> Problem statement: Rewrite the records below, replacing "GUI agent" with "interface agent" and leaving everything else unchanged.

> Extracted records:
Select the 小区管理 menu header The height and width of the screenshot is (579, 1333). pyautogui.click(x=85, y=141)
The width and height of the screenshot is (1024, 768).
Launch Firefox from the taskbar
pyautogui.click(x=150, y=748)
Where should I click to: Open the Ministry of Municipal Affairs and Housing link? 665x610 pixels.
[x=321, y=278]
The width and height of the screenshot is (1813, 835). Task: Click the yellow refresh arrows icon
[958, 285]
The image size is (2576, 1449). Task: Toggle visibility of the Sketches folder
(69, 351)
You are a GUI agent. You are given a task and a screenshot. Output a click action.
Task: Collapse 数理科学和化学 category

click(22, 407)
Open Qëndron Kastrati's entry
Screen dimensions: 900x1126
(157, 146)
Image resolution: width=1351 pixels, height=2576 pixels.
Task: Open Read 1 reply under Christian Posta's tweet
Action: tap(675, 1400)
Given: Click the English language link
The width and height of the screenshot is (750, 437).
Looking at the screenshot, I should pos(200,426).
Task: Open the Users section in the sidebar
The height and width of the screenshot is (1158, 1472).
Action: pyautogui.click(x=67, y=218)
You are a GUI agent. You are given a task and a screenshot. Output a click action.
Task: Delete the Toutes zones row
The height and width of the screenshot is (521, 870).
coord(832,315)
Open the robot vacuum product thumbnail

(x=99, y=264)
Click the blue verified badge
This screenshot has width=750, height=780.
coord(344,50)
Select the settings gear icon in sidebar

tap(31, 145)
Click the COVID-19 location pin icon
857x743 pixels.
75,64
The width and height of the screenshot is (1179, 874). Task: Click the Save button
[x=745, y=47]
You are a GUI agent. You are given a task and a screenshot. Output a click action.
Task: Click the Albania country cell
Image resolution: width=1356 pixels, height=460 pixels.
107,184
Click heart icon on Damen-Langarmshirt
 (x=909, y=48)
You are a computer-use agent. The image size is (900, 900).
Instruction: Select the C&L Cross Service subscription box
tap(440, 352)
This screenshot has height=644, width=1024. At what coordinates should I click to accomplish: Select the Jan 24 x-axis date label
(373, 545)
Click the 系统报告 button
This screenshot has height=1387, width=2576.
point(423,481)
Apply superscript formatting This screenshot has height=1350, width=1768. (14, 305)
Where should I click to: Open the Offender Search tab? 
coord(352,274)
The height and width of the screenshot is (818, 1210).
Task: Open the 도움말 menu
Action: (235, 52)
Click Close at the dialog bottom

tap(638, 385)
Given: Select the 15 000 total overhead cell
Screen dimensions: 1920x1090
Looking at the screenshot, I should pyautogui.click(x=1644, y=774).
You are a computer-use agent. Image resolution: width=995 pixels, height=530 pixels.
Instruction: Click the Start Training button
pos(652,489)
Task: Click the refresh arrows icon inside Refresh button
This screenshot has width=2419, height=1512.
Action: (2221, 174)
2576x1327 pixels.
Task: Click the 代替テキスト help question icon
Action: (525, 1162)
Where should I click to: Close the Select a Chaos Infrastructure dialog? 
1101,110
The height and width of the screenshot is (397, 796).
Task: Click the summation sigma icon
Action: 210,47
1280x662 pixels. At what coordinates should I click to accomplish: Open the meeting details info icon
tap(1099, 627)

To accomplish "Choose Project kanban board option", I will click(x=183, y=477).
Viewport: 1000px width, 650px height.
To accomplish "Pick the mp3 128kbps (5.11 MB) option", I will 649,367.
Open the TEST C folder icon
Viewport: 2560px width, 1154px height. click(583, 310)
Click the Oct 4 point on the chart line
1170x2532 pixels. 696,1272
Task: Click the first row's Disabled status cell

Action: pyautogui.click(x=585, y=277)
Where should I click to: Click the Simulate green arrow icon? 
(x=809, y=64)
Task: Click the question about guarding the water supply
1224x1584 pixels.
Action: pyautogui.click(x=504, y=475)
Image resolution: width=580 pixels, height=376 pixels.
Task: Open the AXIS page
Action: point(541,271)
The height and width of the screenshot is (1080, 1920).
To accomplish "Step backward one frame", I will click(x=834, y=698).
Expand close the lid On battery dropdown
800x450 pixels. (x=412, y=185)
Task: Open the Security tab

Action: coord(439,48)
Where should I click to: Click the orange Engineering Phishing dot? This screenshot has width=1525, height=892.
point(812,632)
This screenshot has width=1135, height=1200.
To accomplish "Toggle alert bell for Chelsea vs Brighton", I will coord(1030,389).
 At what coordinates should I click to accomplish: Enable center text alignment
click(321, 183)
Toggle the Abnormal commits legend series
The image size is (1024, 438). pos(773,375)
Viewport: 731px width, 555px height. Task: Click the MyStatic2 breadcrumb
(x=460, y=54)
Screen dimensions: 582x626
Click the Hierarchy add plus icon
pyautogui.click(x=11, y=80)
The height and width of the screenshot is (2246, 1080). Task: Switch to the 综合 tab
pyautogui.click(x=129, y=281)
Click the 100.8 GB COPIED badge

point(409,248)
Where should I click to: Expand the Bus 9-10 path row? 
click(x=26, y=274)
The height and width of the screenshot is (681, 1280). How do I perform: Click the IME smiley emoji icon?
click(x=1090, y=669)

> Final result:
Select the 小区管理 menu header The height and width of the screenshot is (579, 1333). pyautogui.click(x=85, y=141)
The width and height of the screenshot is (1024, 768).
Launch Firefox from the taskbar
pyautogui.click(x=150, y=748)
Where should I click to: Open the Ministry of Municipal Affairs and Housing link? 665x610 pixels.
[x=321, y=278]
The width and height of the screenshot is (1813, 835). Task: Click the yellow refresh arrows icon
[958, 285]
The image size is (2576, 1449). Task: Toggle visibility of the Sketches folder
(69, 351)
You are a interface agent. You are given a task and a screenshot. Output a click action.
Task: Collapse 数理科学和化学 category

click(22, 407)
Open Qëndron Kastrati's entry
Screen dimensions: 900x1126
(157, 146)
Image resolution: width=1351 pixels, height=2576 pixels.
Task: Open Read 1 reply under Christian Posta's tweet
Action: tap(675, 1400)
Given: Click the English language link
The width and height of the screenshot is (750, 437).
Looking at the screenshot, I should pos(200,426).
Task: Open the Users section in the sidebar
The height and width of the screenshot is (1158, 1472).
Action: pyautogui.click(x=67, y=218)
You are a interface agent. You are given a task and a screenshot. Output a click action.
Task: Delete the Toutes zones row
The height and width of the screenshot is (521, 870).
coord(832,315)
Open the robot vacuum product thumbnail

(x=99, y=264)
Click the blue verified badge
This screenshot has width=750, height=780.
coord(344,50)
Select the settings gear icon in sidebar

tap(31, 145)
Click the COVID-19 location pin icon
857x743 pixels.
75,64
The width and height of the screenshot is (1179, 874). Task: Click the Save button
[x=745, y=47]
You are a interface agent. You are given a task and a screenshot. Output a click action.
Task: Click the Albania country cell
Image resolution: width=1356 pixels, height=460 pixels.
107,184
Click heart icon on Damen-Langarmshirt
 (x=909, y=48)
You are a computer-use agent. The image size is (900, 900).
Instruction: Select the C&L Cross Service subscription box
tap(440, 352)
This screenshot has height=644, width=1024. At what coordinates should I click to accomplish: Select the Jan 24 x-axis date label
(373, 545)
Click the 系统报告 button
This screenshot has height=1387, width=2576.
point(423,481)
Apply superscript formatting This screenshot has height=1350, width=1768. (14, 305)
Where should I click to: Open the Offender Search tab? 
coord(352,274)
The height and width of the screenshot is (818, 1210).
Task: Open the 도움말 menu
Action: (235, 52)
Click Close at the dialog bottom

tap(638, 385)
Given: Select the 15 000 total overhead cell
Screen dimensions: 1920x1090
Looking at the screenshot, I should pyautogui.click(x=1644, y=774).
You are a computer-use agent. Image resolution: width=995 pixels, height=530 pixels.
Instruction: Click the Start Training button
pos(652,489)
Task: Click the refresh arrows icon inside Refresh button
This screenshot has width=2419, height=1512.
Action: (2221, 174)
2576x1327 pixels.
Task: Click the 代替テキスト help question icon
Action: (525, 1162)
Where should I click to: Close the Select a Chaos Infrastructure dialog? 
1101,110
The height and width of the screenshot is (397, 796).
Task: Click the summation sigma icon
Action: 210,47
1280x662 pixels. At what coordinates should I click to accomplish: Open the meeting details info icon
tap(1099, 627)

To accomplish "Choose Project kanban board option", I will click(x=183, y=477).
Viewport: 1000px width, 650px height.
To accomplish "Pick the mp3 128kbps (5.11 MB) option", I will 649,367.
Open the TEST C folder icon
Viewport: 2560px width, 1154px height. click(583, 310)
Click the Oct 4 point on the chart line
1170x2532 pixels. 696,1272
Task: Click the first row's Disabled status cell

Action: pyautogui.click(x=585, y=277)
Where should I click to: Click the Simulate green arrow icon? 
(x=809, y=64)
Task: Click the question about guarding the water supply
1224x1584 pixels.
Action: pyautogui.click(x=504, y=475)
Image resolution: width=580 pixels, height=376 pixels.
Task: Open the AXIS page
Action: point(541,271)
The height and width of the screenshot is (1080, 1920).
To accomplish "Step backward one frame", I will click(x=834, y=698).
Expand close the lid On battery dropdown
800x450 pixels. (x=412, y=185)
Task: Open the Security tab

Action: coord(439,48)
Where should I click to: Click the orange Engineering Phishing dot? This screenshot has width=1525, height=892.
point(812,632)
This screenshot has width=1135, height=1200.
To accomplish "Toggle alert bell for Chelsea vs Brighton", I will coord(1030,389).
 At what coordinates should I click to accomplish: Enable center text alignment
click(321, 183)
Toggle the Abnormal commits legend series
The image size is (1024, 438). pos(773,375)
Viewport: 731px width, 555px height. Task: Click the MyStatic2 breadcrumb
(x=460, y=54)
Screen dimensions: 582x626
Click the Hierarchy add plus icon
pyautogui.click(x=11, y=80)
The height and width of the screenshot is (2246, 1080). Task: Switch to the 综合 tab
pyautogui.click(x=129, y=281)
Click the 100.8 GB COPIED badge

point(409,248)
Where should I click to: Expand the Bus 9-10 path row? 
click(x=26, y=274)
The height and width of the screenshot is (681, 1280). How do I perform: Click the IME smiley emoji icon?
click(x=1090, y=669)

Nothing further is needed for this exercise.